In a separate agreement with Hilcorp, test wells were drilled in 2012 and are being drilled in 2013 to support the development of the hydrocarbon potential on more than 100,000 combined acres in the Utica/Point Pleasant Shale formation. Delineation has continued in 2013 with a full drilling program to be developed over the course of the year. NiSource will invest alongside Hilcorp in the development of the acreage, owning both a working and overriding royalty interest. All of the Hilcorp/NiSource acreage is dedicated to Pennant.

Millennium. Millennium operates approximately 250 miles of pipeline granted under the authority of the FERC. The Millennium pipeline has the capability to transport up to 525,400 Dth per day of natural gas to markets along its route, which lies between Corning, New York and Ramapo, New York, as well as to the New York City market through its pipeline interconnections.
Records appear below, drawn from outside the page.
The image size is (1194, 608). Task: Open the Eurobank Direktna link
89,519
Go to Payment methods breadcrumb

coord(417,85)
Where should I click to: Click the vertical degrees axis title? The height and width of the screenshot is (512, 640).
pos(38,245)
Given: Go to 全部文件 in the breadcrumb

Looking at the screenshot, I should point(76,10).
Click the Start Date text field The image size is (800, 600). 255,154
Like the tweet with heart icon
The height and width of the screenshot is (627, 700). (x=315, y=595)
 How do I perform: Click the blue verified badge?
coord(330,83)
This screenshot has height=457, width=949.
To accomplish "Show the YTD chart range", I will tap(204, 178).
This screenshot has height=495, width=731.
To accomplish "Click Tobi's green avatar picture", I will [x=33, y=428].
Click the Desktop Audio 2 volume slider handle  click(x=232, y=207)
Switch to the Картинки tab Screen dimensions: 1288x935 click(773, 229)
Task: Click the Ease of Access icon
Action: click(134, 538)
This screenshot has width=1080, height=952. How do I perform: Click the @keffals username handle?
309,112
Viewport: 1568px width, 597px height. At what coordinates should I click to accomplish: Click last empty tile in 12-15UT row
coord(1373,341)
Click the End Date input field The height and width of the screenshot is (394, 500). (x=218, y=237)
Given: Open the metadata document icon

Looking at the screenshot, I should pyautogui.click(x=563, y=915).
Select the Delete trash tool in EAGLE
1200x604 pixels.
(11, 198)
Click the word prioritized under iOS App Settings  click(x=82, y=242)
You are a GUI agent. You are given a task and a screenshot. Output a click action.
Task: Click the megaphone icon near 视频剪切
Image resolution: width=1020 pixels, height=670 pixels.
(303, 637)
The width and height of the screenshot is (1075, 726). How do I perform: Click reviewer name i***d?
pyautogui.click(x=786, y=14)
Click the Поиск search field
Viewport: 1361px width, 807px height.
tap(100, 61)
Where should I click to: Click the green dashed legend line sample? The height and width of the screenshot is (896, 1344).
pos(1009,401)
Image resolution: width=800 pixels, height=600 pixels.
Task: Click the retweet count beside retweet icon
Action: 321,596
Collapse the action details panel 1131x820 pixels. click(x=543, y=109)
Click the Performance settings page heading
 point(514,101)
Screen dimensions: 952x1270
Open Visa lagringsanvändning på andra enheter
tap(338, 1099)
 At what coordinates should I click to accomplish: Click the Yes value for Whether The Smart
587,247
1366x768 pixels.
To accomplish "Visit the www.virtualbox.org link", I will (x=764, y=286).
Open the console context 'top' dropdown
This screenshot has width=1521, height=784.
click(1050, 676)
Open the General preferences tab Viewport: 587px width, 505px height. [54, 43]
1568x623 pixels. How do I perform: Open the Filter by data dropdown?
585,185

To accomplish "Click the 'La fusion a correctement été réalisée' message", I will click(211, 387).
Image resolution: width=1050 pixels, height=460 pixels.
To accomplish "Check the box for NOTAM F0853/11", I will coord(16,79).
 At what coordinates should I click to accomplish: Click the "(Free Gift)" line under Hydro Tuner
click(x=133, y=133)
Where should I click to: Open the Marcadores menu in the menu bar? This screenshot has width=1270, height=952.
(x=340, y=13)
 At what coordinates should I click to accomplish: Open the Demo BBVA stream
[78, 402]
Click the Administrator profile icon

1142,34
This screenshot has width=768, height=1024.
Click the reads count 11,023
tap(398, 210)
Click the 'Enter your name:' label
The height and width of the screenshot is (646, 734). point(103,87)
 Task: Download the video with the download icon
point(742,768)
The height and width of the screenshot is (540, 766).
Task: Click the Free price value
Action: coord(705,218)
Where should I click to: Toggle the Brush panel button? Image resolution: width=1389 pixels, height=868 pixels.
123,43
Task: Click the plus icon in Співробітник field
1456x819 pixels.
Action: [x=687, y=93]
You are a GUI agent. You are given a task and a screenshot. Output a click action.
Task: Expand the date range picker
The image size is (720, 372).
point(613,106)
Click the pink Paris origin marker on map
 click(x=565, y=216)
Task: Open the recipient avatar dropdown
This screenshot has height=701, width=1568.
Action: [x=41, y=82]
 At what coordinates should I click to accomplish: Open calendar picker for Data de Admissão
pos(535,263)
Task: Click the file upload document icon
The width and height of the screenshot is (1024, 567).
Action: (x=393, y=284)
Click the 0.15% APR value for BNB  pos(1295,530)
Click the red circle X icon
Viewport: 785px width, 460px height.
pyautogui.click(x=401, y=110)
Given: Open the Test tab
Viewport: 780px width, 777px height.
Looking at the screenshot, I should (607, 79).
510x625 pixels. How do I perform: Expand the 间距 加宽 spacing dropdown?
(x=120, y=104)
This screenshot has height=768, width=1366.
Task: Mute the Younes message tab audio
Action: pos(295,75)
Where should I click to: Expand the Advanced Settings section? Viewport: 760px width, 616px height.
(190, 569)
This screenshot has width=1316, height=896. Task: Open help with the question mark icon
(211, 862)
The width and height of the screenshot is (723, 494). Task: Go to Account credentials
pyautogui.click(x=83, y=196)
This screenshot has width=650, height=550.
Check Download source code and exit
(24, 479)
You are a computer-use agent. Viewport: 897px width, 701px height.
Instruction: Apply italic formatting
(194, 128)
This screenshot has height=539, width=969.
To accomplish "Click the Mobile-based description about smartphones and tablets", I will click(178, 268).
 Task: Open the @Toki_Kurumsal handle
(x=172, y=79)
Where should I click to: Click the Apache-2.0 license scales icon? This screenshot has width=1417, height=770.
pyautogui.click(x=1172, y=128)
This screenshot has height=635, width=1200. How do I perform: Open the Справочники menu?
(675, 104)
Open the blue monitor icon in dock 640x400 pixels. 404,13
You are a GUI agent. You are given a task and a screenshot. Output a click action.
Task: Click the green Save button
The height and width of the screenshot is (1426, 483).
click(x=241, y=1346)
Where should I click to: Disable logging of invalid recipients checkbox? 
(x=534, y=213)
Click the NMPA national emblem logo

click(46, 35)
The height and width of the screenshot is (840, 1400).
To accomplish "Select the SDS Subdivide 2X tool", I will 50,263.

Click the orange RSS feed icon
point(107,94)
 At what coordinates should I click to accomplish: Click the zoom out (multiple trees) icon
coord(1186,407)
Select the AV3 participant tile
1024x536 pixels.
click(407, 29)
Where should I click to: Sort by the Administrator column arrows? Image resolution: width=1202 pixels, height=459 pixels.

Columbia Transmission owns a 47.5% interest in Millennium and acts as operator for the pipeline in partnership with DTE Millennium Company and National Grid Millennium LLC, which each own an equal remaining share of the company.

During the second quarter of 2013, Columbia Transmission made no contributions to Millennium and received distributions of earnings of $4.3 million. For the same period last year, contributions of $2.4 million were made to fund its share of capital projects and distributions of earnings of $3.3 million were received. For the six months ended June 30, 2013, Columbia Transmission made contributions of $6.6 million and received distributions of $10.9 million. For the same period last year, Columbia Transmission made contributions of $7.6 million and received distributions of $15.7 million.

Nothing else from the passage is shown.